5. AUD IN BD CONSIDERING NEURO-DEVELOP-MENT: PHENOMENOLOGY OF CO-OCCURRENCE

BD is frequently associated with both alcohol and non-alcohol SUD, but AUD is for sure one of the most common in the western world. It is estimated that almost one quarter of patients suffering from BD have coexisting AUD, with an estimated lifetime comorbidity prevalence of 40-70% [62-64]. In turn, subjects with AUD show a 4.1 times increased risk of having BD [65]. AUD in patients with BD is associated with a more complicated clinical picture, including greater affective instability, impulsivity, suicidality, hospitalization rate, cognitive decline, a higher incidence of mixed-dysphoric states, a worse disease course with a tendency to rapid cycling, and a poorer response to mood stabilizing treatments [66-69]. According to some sources, AUD might even be the first cause of treatment nonadherence among patients with BD [70, 71]. Considering that treatment non-adherence in patients with BD shows a median prevalence of 40% (range 20-66%) [71], and that ADHD-related dysexecutive cognitive deficits might further impair patients’ capability of adhering to a treatment program [72], it can be readily understood that recognizing triple co-occurrence is a crucial factor to reduce the risk of non-adherence to pharmacological treatments.

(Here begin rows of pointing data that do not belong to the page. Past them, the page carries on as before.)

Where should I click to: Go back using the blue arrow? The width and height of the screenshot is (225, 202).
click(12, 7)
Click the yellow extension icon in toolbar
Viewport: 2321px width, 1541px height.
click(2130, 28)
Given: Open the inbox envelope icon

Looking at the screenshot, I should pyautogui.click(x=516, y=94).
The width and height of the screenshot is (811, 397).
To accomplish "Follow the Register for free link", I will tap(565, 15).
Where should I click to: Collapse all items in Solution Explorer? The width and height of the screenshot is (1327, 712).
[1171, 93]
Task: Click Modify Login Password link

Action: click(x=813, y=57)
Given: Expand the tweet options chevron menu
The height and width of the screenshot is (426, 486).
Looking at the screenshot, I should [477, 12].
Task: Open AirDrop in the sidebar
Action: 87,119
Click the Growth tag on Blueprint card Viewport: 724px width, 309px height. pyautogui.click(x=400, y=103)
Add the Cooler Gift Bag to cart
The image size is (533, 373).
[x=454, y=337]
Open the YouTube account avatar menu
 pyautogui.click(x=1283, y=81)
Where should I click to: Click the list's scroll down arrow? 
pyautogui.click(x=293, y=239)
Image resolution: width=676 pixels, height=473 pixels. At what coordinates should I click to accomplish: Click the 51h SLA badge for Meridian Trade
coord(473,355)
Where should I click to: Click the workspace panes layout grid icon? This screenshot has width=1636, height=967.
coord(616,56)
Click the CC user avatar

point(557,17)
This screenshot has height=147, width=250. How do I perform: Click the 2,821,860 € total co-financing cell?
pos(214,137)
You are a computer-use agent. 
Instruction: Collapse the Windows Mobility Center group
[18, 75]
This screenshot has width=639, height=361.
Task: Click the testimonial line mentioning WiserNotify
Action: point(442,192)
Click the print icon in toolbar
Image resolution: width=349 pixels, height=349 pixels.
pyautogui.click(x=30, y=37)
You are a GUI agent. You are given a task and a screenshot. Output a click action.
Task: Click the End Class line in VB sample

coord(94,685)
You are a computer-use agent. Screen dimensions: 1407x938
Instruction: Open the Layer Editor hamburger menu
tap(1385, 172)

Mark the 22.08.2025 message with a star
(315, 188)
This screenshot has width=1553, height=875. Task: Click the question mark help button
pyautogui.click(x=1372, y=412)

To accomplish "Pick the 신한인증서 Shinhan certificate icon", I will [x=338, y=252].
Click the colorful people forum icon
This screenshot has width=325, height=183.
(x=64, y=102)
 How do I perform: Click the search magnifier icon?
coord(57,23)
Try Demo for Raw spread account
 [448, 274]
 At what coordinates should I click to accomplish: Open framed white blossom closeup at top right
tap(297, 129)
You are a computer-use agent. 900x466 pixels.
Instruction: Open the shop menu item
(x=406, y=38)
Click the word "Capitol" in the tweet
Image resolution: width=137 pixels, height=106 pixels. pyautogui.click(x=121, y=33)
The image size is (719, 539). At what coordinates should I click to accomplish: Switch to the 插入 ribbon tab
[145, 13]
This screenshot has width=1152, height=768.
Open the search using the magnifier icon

Suicidality is another critical issue when it comes to co-occurrent disorders, since both ADHD and AUD are strong independent risk factors for suicidal behaviors, arguably synergistically increasing the already elevated risk for self-harming posed by mood states in BD [73-76]. In fact, BD is notoriously the psychiatric condition bearing the highest incidence of suicidality, estimated to be up to 20-30 times greater than the general population, and about 20% of BD patients die because of completed suicide [77, 78]. Even though statistical data about suicidality in triple comorbidity are lacking, it is presumable that patients with complex co-occurrent disorders should be clinically considered as the population with a very high risk of suicidal behaviors.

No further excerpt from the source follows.